Fwiw, I don’t think that’s the major motivation here. Making read-only memory available to JS seems to be a secondary concern, the primary one being the ability to prevent mutations from accidental programming errors.

addaleax avatar Jan 23 '20 20:01 addaleax

A good way to drive an eventual standard anywhere would be to build something in Node.js.

Buffer was built before we had binary in the language, this is an area Node.js has lead standards before, I don’t see why it can’t lead again.

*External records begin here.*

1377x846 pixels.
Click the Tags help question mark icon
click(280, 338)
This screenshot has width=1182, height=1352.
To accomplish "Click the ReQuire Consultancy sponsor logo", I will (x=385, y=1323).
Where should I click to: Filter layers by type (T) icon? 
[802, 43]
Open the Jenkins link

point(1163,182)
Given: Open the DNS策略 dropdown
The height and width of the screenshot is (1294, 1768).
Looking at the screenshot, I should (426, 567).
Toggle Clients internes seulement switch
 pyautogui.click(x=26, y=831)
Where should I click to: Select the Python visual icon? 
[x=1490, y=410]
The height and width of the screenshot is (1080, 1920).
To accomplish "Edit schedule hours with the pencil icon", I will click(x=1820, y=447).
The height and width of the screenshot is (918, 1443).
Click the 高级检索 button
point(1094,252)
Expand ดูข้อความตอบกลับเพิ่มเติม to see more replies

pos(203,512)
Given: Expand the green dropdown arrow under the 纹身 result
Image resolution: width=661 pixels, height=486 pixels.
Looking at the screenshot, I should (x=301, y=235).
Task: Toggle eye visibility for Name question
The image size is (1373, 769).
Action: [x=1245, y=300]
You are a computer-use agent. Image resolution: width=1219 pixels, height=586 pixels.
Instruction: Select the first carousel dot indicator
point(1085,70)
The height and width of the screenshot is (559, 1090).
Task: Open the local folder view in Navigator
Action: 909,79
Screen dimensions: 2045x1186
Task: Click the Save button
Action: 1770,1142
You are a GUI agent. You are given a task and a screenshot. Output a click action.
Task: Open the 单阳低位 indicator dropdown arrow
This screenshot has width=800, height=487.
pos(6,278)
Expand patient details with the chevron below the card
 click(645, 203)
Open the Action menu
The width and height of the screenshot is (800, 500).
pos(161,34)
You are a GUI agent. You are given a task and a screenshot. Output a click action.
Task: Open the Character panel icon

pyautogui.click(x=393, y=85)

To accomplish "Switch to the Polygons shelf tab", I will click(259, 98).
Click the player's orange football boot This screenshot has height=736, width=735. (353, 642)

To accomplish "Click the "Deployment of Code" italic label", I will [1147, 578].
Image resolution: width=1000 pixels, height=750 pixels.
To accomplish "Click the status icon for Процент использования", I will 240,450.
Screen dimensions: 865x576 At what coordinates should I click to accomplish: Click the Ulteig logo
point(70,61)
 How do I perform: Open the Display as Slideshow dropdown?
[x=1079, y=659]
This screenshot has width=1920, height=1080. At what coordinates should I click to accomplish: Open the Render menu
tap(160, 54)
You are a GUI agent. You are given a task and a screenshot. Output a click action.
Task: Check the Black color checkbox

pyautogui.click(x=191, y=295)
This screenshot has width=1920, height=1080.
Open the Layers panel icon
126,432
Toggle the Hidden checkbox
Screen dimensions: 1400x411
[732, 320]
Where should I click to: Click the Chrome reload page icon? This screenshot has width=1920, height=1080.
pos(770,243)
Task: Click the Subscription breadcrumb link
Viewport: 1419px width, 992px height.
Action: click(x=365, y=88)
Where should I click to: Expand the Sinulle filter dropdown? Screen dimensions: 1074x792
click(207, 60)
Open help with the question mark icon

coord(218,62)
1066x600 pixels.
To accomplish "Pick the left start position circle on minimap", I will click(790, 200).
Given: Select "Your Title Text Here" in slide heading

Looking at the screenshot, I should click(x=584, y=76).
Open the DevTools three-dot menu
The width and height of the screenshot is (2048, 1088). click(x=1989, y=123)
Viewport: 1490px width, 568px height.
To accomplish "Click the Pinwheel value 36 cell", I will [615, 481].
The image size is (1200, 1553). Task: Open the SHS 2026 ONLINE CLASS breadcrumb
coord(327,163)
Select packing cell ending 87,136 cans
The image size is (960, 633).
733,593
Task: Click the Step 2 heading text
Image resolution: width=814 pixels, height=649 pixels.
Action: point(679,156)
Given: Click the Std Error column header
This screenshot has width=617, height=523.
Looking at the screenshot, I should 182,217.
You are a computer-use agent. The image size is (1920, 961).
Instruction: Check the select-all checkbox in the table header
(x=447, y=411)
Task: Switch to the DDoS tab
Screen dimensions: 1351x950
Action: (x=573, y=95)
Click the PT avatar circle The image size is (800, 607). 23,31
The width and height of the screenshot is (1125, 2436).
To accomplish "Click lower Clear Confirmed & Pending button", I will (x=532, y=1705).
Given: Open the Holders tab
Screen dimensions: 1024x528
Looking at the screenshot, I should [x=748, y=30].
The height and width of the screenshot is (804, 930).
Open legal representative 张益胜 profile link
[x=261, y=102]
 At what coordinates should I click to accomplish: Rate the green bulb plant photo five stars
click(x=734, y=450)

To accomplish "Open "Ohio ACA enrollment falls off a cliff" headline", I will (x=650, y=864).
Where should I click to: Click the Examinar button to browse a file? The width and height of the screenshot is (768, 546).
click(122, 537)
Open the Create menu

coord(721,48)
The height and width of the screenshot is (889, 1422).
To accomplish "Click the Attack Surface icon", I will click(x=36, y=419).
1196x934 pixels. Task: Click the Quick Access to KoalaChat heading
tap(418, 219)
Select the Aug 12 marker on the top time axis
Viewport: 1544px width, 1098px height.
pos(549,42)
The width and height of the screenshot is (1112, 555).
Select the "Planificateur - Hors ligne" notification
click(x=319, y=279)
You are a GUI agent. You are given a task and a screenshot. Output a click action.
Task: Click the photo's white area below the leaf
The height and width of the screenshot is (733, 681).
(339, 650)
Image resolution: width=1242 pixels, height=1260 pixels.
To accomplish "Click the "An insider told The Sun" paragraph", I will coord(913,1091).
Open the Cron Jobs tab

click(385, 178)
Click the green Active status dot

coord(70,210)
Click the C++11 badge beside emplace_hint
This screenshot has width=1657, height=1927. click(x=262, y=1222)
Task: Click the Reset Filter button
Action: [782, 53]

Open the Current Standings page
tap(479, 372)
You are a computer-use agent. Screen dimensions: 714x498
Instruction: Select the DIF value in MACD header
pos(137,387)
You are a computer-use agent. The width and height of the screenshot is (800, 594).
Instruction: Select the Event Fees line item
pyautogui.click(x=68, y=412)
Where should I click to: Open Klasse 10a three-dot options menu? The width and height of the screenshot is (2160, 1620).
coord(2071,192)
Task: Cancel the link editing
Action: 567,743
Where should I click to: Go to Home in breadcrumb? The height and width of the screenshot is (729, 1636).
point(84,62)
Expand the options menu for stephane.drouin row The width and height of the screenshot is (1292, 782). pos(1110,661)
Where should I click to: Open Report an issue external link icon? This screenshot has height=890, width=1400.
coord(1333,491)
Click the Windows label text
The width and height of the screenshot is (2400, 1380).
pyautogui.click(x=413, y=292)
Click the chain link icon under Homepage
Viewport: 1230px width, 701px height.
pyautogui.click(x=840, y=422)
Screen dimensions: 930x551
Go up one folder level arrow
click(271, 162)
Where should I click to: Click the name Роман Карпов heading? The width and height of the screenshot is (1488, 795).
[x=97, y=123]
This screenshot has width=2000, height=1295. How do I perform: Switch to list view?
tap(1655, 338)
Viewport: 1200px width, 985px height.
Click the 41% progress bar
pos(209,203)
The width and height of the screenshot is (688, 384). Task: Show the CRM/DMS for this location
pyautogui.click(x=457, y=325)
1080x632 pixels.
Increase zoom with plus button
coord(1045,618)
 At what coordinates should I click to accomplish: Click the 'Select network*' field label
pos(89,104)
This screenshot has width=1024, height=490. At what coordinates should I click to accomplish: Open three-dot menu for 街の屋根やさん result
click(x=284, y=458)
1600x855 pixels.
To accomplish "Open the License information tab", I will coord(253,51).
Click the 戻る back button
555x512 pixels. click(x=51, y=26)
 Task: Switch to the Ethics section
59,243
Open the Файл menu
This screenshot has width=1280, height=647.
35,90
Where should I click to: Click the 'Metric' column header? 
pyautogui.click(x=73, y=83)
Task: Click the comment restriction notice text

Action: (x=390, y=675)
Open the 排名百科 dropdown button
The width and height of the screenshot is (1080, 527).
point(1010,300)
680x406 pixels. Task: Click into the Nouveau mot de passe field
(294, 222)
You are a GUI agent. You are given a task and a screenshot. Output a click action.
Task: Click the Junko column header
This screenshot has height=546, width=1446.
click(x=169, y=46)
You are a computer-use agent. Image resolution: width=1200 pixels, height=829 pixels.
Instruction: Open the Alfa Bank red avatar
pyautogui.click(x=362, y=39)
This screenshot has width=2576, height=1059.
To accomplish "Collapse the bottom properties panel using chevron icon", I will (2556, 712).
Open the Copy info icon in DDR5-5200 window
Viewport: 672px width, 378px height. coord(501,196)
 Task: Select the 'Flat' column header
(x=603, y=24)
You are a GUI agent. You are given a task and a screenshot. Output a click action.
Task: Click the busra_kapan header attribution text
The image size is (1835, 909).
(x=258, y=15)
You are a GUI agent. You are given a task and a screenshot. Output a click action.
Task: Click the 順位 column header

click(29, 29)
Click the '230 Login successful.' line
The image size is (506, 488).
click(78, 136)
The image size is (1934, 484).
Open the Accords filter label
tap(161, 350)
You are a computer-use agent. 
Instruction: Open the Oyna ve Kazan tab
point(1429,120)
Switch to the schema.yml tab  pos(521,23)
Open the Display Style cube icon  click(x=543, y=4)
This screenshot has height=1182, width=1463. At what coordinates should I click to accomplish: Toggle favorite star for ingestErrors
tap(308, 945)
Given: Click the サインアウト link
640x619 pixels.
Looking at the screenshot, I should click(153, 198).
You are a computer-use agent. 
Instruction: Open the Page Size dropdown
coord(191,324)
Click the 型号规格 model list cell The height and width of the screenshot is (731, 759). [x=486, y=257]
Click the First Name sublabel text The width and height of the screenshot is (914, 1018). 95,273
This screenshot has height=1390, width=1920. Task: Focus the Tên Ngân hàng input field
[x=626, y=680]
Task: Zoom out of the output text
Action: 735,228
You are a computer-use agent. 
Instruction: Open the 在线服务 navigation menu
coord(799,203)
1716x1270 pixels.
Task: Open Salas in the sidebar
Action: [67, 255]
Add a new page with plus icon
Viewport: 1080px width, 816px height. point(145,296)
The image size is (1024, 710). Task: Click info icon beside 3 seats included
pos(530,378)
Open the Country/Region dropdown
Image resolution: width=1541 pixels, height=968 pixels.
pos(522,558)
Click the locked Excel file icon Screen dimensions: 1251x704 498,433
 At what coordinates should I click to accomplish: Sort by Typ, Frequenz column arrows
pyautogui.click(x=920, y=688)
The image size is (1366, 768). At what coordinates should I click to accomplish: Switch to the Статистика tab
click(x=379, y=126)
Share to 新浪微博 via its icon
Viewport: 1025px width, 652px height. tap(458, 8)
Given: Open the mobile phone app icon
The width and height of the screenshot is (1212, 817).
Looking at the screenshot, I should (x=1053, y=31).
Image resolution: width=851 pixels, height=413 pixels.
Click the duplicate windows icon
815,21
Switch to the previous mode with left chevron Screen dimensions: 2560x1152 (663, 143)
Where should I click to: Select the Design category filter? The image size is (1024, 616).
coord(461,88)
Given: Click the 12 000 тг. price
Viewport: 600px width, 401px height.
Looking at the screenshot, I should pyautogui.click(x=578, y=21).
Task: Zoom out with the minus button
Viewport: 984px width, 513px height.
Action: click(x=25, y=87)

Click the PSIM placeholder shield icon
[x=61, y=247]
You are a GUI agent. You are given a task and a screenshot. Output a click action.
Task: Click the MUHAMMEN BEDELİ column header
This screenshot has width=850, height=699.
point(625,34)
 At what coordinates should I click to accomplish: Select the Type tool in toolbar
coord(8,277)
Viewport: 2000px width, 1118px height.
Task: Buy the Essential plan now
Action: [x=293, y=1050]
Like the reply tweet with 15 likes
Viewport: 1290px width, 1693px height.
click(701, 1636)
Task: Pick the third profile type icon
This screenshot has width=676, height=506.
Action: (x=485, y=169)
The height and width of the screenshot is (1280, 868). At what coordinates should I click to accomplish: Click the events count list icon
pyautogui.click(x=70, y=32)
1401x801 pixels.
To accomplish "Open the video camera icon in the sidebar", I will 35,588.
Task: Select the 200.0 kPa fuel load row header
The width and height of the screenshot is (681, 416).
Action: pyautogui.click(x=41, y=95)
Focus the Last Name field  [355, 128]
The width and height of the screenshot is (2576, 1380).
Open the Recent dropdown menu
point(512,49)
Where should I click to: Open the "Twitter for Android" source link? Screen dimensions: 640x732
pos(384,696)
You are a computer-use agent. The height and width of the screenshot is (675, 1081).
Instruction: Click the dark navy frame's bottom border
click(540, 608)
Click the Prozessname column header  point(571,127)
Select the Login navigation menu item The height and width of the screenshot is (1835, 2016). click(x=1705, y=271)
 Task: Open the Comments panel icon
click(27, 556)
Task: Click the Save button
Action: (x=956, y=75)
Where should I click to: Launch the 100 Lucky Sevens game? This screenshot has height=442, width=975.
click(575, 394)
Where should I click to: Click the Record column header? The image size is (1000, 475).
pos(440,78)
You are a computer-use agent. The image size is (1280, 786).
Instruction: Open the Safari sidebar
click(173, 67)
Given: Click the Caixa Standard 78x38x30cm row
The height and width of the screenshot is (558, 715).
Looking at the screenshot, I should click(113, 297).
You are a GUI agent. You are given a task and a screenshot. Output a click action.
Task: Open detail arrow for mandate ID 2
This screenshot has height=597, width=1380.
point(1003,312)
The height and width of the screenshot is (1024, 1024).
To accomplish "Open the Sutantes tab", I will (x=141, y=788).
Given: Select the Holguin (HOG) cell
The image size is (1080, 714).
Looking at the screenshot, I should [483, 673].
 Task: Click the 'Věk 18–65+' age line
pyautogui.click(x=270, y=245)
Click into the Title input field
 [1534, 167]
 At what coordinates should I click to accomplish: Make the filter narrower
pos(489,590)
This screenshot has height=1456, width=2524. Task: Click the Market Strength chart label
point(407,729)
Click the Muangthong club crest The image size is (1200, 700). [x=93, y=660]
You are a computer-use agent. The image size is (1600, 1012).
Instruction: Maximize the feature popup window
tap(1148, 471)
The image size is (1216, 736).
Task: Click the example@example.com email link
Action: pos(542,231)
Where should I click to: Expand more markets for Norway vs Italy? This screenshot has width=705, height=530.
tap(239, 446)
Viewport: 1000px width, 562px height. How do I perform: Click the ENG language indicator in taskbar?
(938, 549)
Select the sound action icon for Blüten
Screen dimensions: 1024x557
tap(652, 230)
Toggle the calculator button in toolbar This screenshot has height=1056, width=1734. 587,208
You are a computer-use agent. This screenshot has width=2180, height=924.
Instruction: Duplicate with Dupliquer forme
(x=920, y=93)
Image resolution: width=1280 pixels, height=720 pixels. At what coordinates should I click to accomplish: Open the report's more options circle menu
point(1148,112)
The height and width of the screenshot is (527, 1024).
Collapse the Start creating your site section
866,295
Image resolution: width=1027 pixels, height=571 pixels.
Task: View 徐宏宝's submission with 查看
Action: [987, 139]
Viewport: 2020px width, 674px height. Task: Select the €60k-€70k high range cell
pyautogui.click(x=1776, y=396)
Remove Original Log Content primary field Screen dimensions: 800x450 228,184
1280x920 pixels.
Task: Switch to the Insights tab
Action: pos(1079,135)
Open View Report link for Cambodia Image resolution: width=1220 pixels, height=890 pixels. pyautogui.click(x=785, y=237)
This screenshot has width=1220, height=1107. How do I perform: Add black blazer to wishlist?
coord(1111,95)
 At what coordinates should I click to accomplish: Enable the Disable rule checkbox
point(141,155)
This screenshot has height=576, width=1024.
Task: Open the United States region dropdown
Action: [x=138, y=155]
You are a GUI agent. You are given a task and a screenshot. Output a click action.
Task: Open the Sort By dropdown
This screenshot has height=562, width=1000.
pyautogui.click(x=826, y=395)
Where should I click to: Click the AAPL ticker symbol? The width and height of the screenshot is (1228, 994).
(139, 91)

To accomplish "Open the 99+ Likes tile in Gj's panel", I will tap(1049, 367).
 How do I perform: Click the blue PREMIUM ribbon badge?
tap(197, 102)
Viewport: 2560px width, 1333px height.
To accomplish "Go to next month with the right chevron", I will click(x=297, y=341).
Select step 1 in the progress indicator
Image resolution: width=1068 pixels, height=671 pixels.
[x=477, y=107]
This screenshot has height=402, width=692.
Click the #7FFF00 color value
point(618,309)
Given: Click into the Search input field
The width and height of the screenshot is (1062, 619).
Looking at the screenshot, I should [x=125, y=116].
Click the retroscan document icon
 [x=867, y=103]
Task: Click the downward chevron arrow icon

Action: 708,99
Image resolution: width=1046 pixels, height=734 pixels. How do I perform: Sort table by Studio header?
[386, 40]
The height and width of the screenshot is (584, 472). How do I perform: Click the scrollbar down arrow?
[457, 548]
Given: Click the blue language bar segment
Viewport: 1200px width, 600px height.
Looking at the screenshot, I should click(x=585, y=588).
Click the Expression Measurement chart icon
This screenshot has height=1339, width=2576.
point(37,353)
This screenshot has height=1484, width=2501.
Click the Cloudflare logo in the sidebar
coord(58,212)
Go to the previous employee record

mikeal avatar Jan 23 '20 20:01 mikeal

@mikeal Well, the reason that doing this inside of Node.js core is tricky is that we have switched Buffer to being based the language-provided feature, rather than keeping our own.

The only thing I could see happening from a technical perspective is providing a read-only Buffer variant that is essentially a Proxy for a “real” Buffer. But that doesn’t seem to be what you had in mind?

addaleax avatar Jan 23 '20 20:01 addaleax

If it performed well that would be sufficient, but the last time I looked at Proxy objects this was problematic.